Por Román Ganuza
“Hacía ya mucho tiempo
que yo rumiaba el pensamiento
de ir tierra adentro”
Lucio V. Mansilla
(“Una excursión a los Indios Ranqueles”)
Leubucó o Leuvucó. Así se llamaba la laguna que dejó de serlo. Trato de ubicarla en Google Maps y me equivoco. Doy con una estación urbana del mismo nombre en el partido de Adolfo Alsina, esquina del suroeste bonaerense. Un dato alimenta mi confusión: en esa localidad una escuela lleva el nombre de “Lucio V. Mansilla”. Parece, pero no puede ser. Lo que estoy buscando tiene que estar a unos 500 kilómetros de la ciudad cordobesa de Río Cuarto, hacia el sur y hacia el oeste. Encuentro un oportuno video del motociclista rutero Gino Valentini, quien se propuso llegar hasta el lugar en dos ruedas. Ahora sí me estoy asomando por Youtube a la verdadera Leubucó, en el departamento de Victorica, extremo norte de La Pampa en el límite con San Luis. El camino es un arenal. Valentini se arriesga y lo encara con su moto tipo “custom”, difícil de dominar en esas condiciones. Se por mi lectura que a ese tipo de terreno se lo denominaba “guadal” y lo que estoy viendo ahora apenas si mejora “la rastrillada”, surco que rielaba las arenas por el paso de los indios, según cuenta Mansilla en su crónica.

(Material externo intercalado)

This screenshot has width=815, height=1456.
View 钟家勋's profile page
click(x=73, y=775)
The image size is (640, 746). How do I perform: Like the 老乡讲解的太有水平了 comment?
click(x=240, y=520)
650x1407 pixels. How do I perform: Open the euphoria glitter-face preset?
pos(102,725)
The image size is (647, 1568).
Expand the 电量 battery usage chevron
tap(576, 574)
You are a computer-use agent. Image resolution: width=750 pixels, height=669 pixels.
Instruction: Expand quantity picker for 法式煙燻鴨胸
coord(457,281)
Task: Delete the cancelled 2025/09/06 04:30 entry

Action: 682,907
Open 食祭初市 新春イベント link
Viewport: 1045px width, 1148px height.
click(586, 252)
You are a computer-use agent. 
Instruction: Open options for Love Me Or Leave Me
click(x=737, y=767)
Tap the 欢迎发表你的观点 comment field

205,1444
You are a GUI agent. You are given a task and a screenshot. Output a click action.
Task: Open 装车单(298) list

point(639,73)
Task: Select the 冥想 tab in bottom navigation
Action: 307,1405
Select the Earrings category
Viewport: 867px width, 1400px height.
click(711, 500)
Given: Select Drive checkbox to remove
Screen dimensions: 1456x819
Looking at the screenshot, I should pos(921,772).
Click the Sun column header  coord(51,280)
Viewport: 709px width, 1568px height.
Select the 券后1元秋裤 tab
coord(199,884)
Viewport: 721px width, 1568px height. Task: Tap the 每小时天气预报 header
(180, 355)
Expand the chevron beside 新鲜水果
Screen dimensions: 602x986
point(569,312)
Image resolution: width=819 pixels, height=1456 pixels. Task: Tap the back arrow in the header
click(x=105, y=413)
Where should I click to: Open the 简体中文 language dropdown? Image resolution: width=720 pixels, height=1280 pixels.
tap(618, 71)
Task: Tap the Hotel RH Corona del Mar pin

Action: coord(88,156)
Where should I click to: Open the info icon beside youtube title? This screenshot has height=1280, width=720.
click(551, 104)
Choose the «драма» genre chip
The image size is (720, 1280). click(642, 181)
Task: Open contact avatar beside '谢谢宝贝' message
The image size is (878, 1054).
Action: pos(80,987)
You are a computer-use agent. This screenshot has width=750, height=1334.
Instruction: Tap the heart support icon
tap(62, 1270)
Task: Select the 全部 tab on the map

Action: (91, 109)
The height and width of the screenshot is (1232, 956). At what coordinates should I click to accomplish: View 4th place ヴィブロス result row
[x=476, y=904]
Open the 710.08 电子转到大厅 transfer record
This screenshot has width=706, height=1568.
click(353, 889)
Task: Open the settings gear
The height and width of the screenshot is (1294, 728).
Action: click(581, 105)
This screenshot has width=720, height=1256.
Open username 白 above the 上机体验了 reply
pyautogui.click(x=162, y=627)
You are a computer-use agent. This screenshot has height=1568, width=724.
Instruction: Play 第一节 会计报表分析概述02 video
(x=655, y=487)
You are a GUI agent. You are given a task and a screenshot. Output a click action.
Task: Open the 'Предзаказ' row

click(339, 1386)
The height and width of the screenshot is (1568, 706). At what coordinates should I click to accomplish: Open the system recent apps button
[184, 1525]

Era una huella imprescindible en el desierto, condenada a borrarse por obra del viento y el tiempo. También hubo allí un breve monte de caldenes que anunciaba la proximidad de la toldería. Ya no están. Son metáforas perfectas de este enclave pampeano. El motociclista explorador persevera, quiere honrar una historia acechada por el olvido. Se desorienta, pasa de largo, pero finalmente encuentra el objeto de su viaje. Celebro el acierto y devoro unas imágenes terminantes. Leubucó es hoy un nombre fantasmal, el sonido de una soledad crecida en el espacio y en el tiempo. Viento, lomadas leves y escasos colores. Se necesita inventar el eco de un murmullo o un griterío para creer que alguna vez 8000 almas amaron y pelearon en ese paraje. Solo unos chañares bajos escoltan el austero mausoleo del cacique, mientras Valentini lucha para mantener el audio en medio del vendaval. Filma y describe el cuadrilátero basal de troncos entrelazados con una pirámide superior de cuatro caras que simboliza en cada una los linajes más importantes del pueblo ranquel. Quien allí yace, luego de haber recuperado su cabeza profanada durante más de un siglo, es Panghetruz Güor, uno de los hijos más descuidados por nuestra madre historia.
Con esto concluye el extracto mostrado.